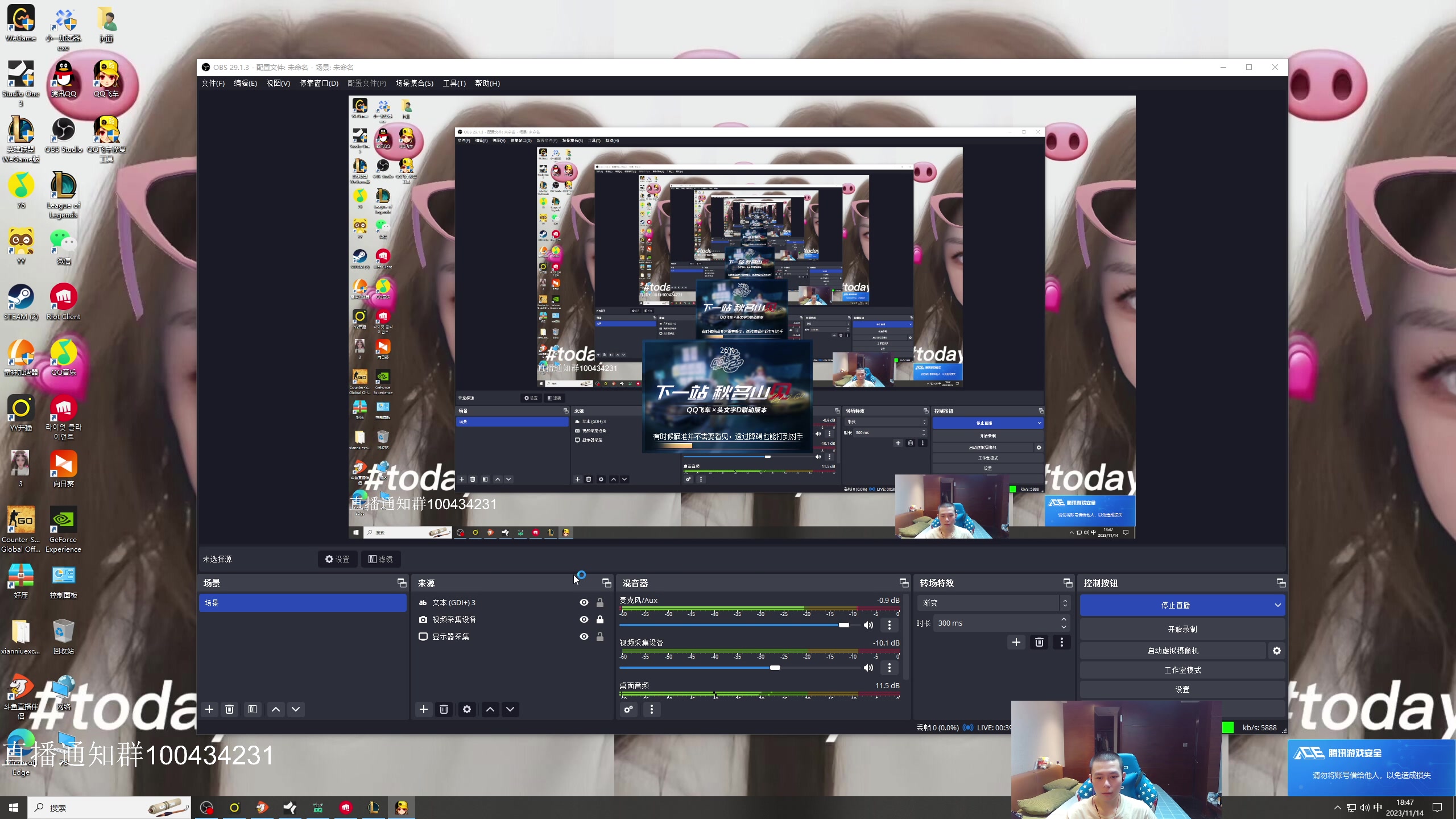This screenshot has width=1456, height=819.
Task: Open 工具(T) menu in OBS menu bar
Action: [454, 83]
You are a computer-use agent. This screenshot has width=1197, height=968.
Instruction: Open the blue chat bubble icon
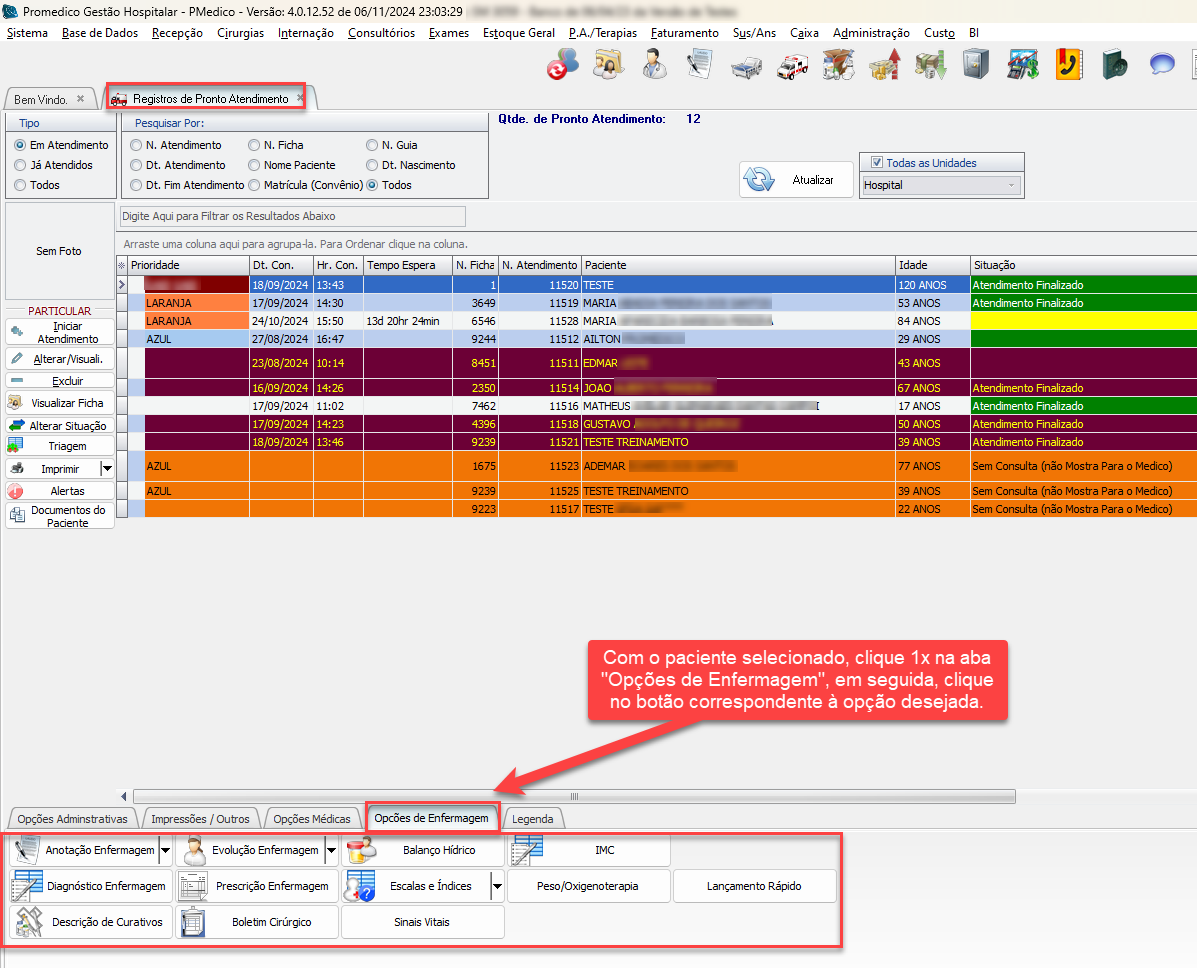[x=1162, y=66]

▸ **AIM OF THE EXERCISE**
The range to set down runs from the line containing "You are a computer-use" through the final line of the data, both ends included; give it exactly and drop the pictures.

▸ **OUTPUT OF THE TASK**
You are a computer-use agent. This screenshot has width=1197, height=968.
Instruction: Open the blue chat bubble icon
[x=1162, y=66]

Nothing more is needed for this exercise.